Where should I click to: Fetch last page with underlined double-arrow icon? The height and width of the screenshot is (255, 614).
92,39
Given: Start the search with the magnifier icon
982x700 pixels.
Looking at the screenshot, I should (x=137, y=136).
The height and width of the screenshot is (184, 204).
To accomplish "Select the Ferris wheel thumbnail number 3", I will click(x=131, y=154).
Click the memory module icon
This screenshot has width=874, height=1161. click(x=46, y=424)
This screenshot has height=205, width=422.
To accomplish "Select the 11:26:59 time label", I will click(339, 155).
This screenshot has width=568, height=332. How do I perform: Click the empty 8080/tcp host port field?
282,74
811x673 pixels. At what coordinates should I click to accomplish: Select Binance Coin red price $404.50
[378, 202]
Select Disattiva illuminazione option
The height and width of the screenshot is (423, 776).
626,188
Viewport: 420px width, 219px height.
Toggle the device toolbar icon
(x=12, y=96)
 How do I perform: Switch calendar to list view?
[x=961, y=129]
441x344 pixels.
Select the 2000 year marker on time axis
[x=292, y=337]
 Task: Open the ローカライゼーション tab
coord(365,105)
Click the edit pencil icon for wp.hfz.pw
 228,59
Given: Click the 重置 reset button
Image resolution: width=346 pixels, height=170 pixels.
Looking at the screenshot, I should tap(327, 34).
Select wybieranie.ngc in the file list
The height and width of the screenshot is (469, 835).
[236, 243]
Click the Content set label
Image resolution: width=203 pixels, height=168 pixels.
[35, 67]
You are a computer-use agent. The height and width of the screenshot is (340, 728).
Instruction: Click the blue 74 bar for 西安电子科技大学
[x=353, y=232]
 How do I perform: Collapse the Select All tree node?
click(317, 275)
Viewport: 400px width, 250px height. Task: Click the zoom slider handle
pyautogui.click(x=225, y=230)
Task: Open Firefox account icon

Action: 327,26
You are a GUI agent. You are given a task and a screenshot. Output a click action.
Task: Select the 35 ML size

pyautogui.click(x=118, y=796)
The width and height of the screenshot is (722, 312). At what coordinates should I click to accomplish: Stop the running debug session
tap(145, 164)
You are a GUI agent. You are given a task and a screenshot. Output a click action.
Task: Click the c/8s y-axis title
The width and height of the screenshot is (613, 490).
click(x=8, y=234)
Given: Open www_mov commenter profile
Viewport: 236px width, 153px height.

(WHAT IS BEING ASKED): Return every record above exactly as written.

(SOLUTION TO THIS TASK):
Where should I click to: Fetch last page with underlined double-arrow icon? The height and width of the screenshot is (255, 614).
92,39
Given: Start the search with the magnifier icon
982x700 pixels.
Looking at the screenshot, I should (x=137, y=136).
The height and width of the screenshot is (184, 204).
To accomplish "Select the Ferris wheel thumbnail number 3", I will click(x=131, y=154).
Click the memory module icon
This screenshot has width=874, height=1161. click(x=46, y=424)
This screenshot has height=205, width=422.
To accomplish "Select the 11:26:59 time label", I will click(339, 155).
This screenshot has width=568, height=332. How do I perform: Click the empty 8080/tcp host port field?
282,74
811x673 pixels. At what coordinates should I click to accomplish: Select Binance Coin red price $404.50
[378, 202]
Select Disattiva illuminazione option
The height and width of the screenshot is (423, 776).
626,188
Viewport: 420px width, 219px height.
Toggle the device toolbar icon
(x=12, y=96)
 How do I perform: Switch calendar to list view?
[x=961, y=129]
441x344 pixels.
Select the 2000 year marker on time axis
[x=292, y=337]
 Task: Open the ローカライゼーション tab
coord(365,105)
Click the edit pencil icon for wp.hfz.pw
 228,59
Given: Click the 重置 reset button
Image resolution: width=346 pixels, height=170 pixels.
Looking at the screenshot, I should tap(327, 34).
Select wybieranie.ngc in the file list
The height and width of the screenshot is (469, 835).
[236, 243]
Click the Content set label
Image resolution: width=203 pixels, height=168 pixels.
[35, 67]
You are a computer-use agent. The height and width of the screenshot is (340, 728).
Instruction: Click the blue 74 bar for 西安电子科技大学
[x=353, y=232]
 How do I perform: Collapse the Select All tree node?
click(317, 275)
Viewport: 400px width, 250px height. Task: Click the zoom slider handle
pyautogui.click(x=225, y=230)
Task: Open Firefox account icon

Action: 327,26
You are a GUI agent. You are given a task and a screenshot. Output a click action.
Task: Select the 35 ML size

pyautogui.click(x=118, y=796)
The width and height of the screenshot is (722, 312). At what coordinates should I click to accomplish: Stop the running debug session
tap(145, 164)
You are a GUI agent. You are given a task and a screenshot. Output a click action.
Task: Click the c/8s y-axis title
The width and height of the screenshot is (613, 490).
click(x=8, y=234)
Given: Open www_mov commenter profile
Viewport: 236px width, 153px height.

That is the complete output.